BEGIN
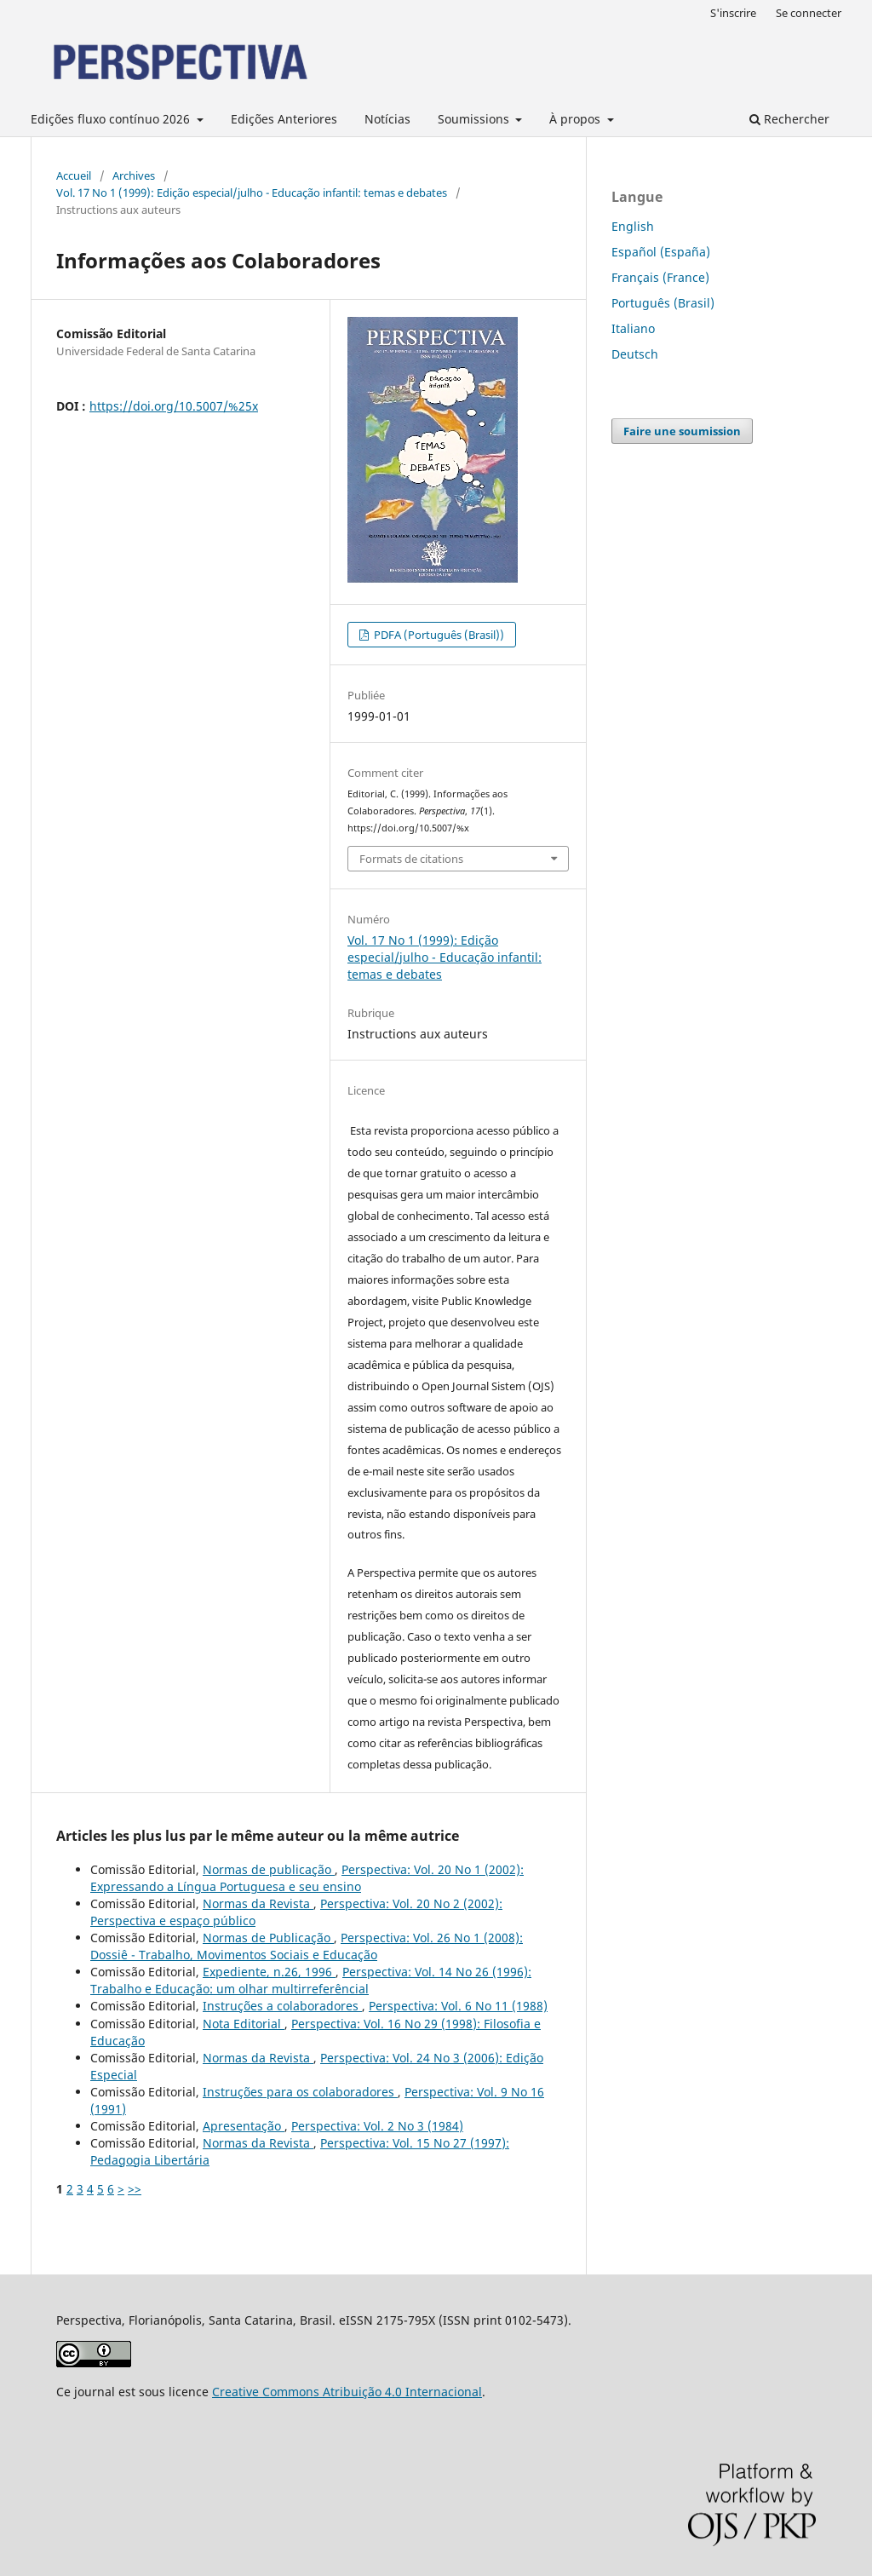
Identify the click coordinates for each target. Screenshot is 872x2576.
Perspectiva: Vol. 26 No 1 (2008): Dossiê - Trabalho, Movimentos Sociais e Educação (306, 1946)
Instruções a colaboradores (282, 2006)
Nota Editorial (243, 2023)
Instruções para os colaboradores (300, 2092)
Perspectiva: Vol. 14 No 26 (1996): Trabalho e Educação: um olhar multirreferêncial (310, 1980)
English (632, 226)
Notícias (387, 119)
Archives (133, 175)
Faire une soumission (682, 431)
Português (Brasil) (662, 303)
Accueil (73, 175)
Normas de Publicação (268, 1937)
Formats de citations (411, 858)
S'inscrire (733, 12)
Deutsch (634, 354)
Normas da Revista (258, 1903)
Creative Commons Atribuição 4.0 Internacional (347, 2391)
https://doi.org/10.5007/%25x (173, 406)
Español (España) (660, 252)
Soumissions (475, 119)
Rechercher (789, 119)
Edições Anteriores (284, 119)
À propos (576, 119)
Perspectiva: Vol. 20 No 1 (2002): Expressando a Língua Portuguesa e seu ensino (307, 1878)
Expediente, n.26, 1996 (269, 1972)
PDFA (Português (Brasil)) (437, 634)
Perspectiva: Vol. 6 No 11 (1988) (458, 2006)
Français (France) (660, 277)
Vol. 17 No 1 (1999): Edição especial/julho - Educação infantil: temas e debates (251, 192)
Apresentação (243, 2126)
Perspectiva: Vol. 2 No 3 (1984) (377, 2126)
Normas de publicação (269, 1869)
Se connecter (808, 12)
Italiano (633, 328)
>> (134, 2189)
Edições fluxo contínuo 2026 (112, 119)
END
Rewrite the lines above as a numbered list, skipping any blank lines and leaving out the picture.

Exercise result —
1. Identify the click coordinates for each target. Screenshot is 872x2576.
2. Perspectiva: Vol. 26 No 1 (2008): Dossiê - Trabalho, Movimentos Sociais e Educação (306, 1946)
3. Instruções a colaboradores (282, 2006)
4. Nota Editorial (243, 2023)
5. Instruções para os colaboradores (300, 2092)
6. Perspectiva: Vol. 14 No 26 (1996): Trabalho e Educação: um olhar multirreferêncial (310, 1980)
7. English (632, 226)
8. Notícias (387, 119)
9. Archives (133, 175)
10. Faire une soumission (682, 431)
11. Português (Brasil) (662, 303)
12. Accueil (73, 175)
13. Normas de Publicação (268, 1937)
14. Formats de citations (411, 858)
15. S'inscrire (733, 12)
16. Deutsch (634, 354)
17. Normas da Revista (258, 1903)
18. Creative Commons Atribuição 4.0 Internacional (347, 2391)
19. https://doi.org/10.5007/%25x (173, 406)
20. Español (España) (660, 252)
21. Soumissions (475, 119)
22. Rechercher (789, 119)
23. Edições Anteriores (284, 119)
24. À propos (576, 119)
25. Perspectiva: Vol. 20 No 1 (2002): Expressando a Língua Portuguesa e seu ensino (307, 1878)
26. Expediente, n.26, 1996 (269, 1972)
27. PDFA (Português (Brasil)) (437, 634)
28. Perspectiva: Vol. 6 No 11 (1988) (458, 2006)
29. Français (France) (660, 277)
30. Vol. 17 No 1 (1999): Edição especial/julho - Educação infantil: temas e debates (251, 192)
31. Apresentação (243, 2126)
32. Perspectiva: Vol. 2 No 3 (1984) (377, 2126)
33. Normas de publicação (269, 1869)
34. Se connecter (808, 12)
35. Italiano (633, 328)
36. >> (134, 2189)
37. Edições fluxo contínuo 2026 (112, 119)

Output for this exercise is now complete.